===== SOURCE DATA =====

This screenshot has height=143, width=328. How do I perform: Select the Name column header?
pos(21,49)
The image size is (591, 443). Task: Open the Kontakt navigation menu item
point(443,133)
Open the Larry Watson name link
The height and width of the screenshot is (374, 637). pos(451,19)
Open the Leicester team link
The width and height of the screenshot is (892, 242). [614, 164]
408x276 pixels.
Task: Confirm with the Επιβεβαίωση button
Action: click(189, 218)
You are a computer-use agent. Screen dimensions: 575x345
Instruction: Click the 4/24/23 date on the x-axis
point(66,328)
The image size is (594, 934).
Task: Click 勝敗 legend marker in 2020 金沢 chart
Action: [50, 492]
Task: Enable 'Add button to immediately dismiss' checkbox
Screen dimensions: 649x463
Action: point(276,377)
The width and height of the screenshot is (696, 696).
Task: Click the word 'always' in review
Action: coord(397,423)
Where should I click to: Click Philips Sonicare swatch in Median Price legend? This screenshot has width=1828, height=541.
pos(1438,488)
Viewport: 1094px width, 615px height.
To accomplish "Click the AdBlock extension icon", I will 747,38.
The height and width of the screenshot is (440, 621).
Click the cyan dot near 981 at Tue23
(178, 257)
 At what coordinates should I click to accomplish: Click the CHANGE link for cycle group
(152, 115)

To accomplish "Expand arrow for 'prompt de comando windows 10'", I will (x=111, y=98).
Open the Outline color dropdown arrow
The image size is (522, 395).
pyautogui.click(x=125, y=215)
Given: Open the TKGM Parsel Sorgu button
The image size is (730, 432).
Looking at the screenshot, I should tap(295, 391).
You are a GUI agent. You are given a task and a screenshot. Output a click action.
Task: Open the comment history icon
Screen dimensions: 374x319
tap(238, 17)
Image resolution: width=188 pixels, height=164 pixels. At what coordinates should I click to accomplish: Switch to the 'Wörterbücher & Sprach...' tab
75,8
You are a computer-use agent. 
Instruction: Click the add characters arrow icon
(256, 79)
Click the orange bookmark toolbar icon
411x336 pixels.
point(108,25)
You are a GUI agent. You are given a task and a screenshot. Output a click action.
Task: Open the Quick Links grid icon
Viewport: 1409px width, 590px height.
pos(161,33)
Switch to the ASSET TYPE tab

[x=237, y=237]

=====

TASK:
The complete listing is to be repeated word for word.

SOLUTION FOR THIS EXERCISE:
This screenshot has height=143, width=328. How do I perform: Select the Name column header?
pos(21,49)
The image size is (591, 443). Task: Open the Kontakt navigation menu item
point(443,133)
Open the Larry Watson name link
The height and width of the screenshot is (374, 637). pos(451,19)
Open the Leicester team link
The width and height of the screenshot is (892, 242). [614, 164]
408x276 pixels.
Task: Confirm with the Επιβεβαίωση button
Action: click(189, 218)
You are a computer-use agent. Screen dimensions: 575x345
Instruction: Click the 4/24/23 date on the x-axis
point(66,328)
The image size is (594, 934).
Task: Click 勝敗 legend marker in 2020 金沢 chart
Action: [50, 492]
Task: Enable 'Add button to immediately dismiss' checkbox
Screen dimensions: 649x463
Action: point(276,377)
The width and height of the screenshot is (696, 696).
Task: Click the word 'always' in review
Action: coord(397,423)
Where should I click to: Click Philips Sonicare swatch in Median Price legend? This screenshot has width=1828, height=541.
pos(1438,488)
Viewport: 1094px width, 615px height.
To accomplish "Click the AdBlock extension icon", I will 747,38.
The height and width of the screenshot is (440, 621).
Click the cyan dot near 981 at Tue23
(178, 257)
 At what coordinates should I click to accomplish: Click the CHANGE link for cycle group
(152, 115)

To accomplish "Expand arrow for 'prompt de comando windows 10'", I will (x=111, y=98).
Open the Outline color dropdown arrow
The image size is (522, 395).
pyautogui.click(x=125, y=215)
Given: Open the TKGM Parsel Sorgu button
The image size is (730, 432).
Looking at the screenshot, I should tap(295, 391).
You are a GUI agent. You are given a task and a screenshot. Output a click action.
Task: Open the comment history icon
Screen dimensions: 374x319
tap(238, 17)
Image resolution: width=188 pixels, height=164 pixels. At what coordinates should I click to accomplish: Switch to the 'Wörterbücher & Sprach...' tab
75,8
You are a computer-use agent. 
Instruction: Click the add characters arrow icon
(256, 79)
Click the orange bookmark toolbar icon
411x336 pixels.
point(108,25)
You are a GUI agent. You are given a task and a screenshot. Output a click action.
Task: Open the Quick Links grid icon
Viewport: 1409px width, 590px height.
pos(161,33)
Switch to the ASSET TYPE tab

[x=237, y=237]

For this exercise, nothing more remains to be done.